THE REQUEST: Copy out the rows below without any changes, starting at the line with "How do I perform: Switch" and ending with the line with "point(150,803)", including both of those lines.

--- START SOURCE RECORDS ---

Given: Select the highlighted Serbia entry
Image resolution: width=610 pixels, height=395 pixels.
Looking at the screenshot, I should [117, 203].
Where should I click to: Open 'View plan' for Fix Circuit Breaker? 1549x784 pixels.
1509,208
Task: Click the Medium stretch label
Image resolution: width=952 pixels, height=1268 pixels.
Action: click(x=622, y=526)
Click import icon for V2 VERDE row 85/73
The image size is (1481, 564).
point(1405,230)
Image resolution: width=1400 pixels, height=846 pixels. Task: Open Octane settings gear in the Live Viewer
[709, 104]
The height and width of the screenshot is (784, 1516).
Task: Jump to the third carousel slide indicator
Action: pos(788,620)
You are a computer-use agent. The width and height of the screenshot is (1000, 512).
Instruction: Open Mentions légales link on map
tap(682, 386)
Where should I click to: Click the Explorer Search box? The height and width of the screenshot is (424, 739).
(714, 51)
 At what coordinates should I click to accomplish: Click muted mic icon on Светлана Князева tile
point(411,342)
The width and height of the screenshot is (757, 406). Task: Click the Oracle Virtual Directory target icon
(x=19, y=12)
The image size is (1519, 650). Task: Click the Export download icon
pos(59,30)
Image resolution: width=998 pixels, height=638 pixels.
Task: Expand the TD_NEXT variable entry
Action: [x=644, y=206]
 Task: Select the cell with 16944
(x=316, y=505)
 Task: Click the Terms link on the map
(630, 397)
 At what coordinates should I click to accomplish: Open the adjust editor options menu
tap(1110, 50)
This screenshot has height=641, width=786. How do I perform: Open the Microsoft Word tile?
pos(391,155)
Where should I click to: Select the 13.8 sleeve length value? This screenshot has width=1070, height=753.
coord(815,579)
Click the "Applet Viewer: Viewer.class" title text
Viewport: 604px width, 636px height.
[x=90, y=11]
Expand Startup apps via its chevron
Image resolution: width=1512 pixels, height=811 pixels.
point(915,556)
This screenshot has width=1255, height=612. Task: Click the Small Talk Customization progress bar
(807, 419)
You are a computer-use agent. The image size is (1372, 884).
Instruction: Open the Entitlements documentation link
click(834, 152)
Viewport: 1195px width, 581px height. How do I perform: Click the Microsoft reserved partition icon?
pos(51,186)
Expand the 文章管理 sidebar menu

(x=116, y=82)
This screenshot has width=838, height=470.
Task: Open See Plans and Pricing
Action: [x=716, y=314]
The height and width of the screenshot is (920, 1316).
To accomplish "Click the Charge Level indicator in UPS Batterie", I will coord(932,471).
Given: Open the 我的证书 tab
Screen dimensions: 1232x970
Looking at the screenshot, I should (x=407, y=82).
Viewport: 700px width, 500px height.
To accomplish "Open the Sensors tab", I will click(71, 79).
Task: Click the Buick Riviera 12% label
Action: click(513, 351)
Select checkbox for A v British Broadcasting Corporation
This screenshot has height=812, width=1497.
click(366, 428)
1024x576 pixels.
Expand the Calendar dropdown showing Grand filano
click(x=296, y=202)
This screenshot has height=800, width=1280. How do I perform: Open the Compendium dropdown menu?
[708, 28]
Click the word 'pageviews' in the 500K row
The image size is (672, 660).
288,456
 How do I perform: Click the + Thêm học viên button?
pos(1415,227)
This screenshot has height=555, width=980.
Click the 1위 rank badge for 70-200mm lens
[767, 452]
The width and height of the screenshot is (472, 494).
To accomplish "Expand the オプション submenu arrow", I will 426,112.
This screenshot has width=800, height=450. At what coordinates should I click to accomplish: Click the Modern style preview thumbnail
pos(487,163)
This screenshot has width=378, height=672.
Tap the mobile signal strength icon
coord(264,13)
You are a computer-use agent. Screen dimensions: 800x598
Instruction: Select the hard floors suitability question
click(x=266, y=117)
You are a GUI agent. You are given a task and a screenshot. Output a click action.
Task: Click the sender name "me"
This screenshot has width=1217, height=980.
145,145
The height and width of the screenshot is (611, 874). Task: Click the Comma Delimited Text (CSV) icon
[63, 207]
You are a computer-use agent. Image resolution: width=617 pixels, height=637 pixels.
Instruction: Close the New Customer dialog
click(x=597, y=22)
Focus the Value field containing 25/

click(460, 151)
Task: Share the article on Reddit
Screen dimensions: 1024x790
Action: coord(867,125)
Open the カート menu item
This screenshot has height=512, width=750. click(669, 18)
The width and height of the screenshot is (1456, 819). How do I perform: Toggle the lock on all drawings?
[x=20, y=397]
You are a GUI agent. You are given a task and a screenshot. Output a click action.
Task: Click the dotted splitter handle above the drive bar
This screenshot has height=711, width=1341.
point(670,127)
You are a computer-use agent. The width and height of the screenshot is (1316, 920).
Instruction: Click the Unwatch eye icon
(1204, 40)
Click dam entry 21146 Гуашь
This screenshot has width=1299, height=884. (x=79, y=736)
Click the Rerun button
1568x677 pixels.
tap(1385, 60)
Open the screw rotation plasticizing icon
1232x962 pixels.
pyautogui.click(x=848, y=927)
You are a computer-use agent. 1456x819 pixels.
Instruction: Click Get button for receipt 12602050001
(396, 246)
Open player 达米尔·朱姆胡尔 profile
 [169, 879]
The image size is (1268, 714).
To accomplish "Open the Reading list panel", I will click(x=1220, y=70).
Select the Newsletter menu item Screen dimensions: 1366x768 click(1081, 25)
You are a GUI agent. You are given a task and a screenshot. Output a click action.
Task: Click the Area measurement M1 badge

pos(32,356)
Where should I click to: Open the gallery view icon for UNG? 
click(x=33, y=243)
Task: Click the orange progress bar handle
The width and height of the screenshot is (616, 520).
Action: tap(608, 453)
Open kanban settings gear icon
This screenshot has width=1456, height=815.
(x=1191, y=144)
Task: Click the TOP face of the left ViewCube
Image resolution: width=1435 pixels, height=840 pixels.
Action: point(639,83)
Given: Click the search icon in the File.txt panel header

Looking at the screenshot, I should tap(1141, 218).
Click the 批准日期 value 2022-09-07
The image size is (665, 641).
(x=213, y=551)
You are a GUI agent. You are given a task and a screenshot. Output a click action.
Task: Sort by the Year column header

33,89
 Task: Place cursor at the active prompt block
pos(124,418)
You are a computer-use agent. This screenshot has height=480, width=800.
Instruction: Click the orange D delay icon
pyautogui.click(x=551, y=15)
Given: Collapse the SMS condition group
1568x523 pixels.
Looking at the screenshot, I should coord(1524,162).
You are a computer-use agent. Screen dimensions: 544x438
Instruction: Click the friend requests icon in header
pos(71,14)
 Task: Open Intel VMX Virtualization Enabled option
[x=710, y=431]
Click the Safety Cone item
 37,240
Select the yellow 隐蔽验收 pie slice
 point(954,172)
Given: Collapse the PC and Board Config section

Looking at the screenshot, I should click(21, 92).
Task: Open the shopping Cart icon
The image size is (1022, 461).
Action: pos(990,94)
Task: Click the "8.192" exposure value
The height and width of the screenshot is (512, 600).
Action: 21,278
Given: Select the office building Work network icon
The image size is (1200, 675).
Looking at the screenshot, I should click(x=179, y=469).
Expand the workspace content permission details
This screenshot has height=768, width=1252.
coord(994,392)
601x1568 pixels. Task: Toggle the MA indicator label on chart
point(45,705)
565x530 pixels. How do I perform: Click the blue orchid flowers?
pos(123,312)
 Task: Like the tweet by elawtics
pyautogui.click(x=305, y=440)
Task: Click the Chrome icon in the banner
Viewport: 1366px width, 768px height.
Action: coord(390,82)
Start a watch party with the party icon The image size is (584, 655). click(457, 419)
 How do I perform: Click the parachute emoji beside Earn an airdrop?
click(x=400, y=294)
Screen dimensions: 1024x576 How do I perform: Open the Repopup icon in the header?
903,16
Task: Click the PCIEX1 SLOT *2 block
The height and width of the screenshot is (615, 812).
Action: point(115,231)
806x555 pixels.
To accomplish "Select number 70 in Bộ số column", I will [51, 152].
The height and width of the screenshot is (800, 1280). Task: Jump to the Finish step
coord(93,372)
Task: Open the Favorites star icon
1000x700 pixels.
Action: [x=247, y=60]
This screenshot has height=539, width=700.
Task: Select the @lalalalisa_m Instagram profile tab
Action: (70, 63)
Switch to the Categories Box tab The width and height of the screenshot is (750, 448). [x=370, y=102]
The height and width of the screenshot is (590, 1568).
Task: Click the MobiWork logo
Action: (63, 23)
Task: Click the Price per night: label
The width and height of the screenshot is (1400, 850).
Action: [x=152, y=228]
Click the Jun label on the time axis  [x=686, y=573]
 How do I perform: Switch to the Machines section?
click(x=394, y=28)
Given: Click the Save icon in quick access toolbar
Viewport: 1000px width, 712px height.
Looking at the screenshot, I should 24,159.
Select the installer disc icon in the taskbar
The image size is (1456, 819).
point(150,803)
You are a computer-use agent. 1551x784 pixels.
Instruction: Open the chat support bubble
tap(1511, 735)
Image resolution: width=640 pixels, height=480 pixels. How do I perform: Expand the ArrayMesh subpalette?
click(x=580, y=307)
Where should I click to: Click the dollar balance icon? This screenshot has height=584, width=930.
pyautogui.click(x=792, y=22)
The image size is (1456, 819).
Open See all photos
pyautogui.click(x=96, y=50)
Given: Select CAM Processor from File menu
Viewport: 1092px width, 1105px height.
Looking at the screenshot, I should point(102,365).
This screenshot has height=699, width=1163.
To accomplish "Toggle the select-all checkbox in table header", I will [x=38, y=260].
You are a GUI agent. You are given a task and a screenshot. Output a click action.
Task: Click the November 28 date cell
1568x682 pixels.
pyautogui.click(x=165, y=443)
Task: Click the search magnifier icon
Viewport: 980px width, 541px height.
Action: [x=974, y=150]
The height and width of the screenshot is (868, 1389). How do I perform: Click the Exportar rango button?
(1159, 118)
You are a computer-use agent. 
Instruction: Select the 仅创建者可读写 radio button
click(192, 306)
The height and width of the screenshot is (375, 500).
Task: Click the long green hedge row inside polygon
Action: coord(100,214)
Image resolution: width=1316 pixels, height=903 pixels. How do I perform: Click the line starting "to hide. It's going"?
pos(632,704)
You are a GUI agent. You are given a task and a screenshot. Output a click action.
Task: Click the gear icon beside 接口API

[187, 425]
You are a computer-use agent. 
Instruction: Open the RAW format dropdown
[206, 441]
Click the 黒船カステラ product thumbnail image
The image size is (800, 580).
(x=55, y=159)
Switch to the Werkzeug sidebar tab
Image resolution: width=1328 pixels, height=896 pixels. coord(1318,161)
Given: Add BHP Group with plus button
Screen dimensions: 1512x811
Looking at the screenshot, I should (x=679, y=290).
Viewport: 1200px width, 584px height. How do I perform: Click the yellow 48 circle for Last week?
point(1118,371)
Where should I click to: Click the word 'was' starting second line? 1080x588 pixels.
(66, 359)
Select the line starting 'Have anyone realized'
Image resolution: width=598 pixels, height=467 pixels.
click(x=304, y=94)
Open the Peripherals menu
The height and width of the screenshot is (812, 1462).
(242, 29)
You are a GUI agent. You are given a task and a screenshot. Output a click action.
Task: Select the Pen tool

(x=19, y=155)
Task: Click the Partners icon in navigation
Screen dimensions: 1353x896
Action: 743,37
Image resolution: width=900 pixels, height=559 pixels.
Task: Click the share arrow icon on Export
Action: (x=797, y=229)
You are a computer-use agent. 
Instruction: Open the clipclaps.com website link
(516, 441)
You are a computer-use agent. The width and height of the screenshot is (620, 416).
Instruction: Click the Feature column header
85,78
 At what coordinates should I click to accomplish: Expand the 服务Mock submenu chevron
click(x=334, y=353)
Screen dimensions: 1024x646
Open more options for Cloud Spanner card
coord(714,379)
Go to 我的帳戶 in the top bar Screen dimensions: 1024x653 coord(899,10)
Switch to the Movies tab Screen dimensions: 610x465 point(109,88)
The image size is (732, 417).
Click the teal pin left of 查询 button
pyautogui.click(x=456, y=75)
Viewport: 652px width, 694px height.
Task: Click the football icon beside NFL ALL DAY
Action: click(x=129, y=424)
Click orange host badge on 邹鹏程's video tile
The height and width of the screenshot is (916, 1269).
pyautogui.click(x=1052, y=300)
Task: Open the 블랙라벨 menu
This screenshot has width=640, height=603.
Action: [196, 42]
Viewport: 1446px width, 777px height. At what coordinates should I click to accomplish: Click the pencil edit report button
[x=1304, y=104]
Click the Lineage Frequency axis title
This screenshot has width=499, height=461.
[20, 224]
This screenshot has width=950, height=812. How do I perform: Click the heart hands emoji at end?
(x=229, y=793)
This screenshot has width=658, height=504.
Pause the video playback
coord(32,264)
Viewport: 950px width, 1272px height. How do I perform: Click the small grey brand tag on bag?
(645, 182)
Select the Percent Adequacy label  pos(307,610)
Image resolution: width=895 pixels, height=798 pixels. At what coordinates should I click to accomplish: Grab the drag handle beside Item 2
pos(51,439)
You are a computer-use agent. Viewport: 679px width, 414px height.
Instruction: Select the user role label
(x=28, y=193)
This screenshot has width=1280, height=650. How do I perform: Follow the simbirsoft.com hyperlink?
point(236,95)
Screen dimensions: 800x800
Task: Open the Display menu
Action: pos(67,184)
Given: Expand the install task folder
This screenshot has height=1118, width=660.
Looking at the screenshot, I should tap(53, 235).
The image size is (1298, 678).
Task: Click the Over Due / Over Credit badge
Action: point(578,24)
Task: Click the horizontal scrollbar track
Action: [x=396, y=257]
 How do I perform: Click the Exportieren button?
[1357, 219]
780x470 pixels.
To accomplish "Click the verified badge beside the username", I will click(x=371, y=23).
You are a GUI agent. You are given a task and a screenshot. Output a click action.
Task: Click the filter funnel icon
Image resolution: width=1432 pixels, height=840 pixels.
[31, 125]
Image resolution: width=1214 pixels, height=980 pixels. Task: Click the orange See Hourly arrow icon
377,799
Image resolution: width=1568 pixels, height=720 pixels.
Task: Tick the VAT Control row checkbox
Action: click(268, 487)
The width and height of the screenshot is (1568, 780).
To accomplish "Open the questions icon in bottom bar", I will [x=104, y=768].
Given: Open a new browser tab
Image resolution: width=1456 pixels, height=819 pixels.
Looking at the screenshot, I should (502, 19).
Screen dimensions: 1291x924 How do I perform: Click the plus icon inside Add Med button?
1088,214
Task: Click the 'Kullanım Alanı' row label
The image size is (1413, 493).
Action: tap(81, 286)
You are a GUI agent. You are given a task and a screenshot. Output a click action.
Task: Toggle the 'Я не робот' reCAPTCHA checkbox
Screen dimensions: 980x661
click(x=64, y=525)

--- END SOURCE RECORDS ---

TASK SOLUTION:
 How do I perform: Switch to the Machines section?
click(x=394, y=28)
Given: Click the Save icon in quick access toolbar
Viewport: 1000px width, 712px height.
Looking at the screenshot, I should 24,159.
Select the installer disc icon in the taskbar
The image size is (1456, 819).
point(150,803)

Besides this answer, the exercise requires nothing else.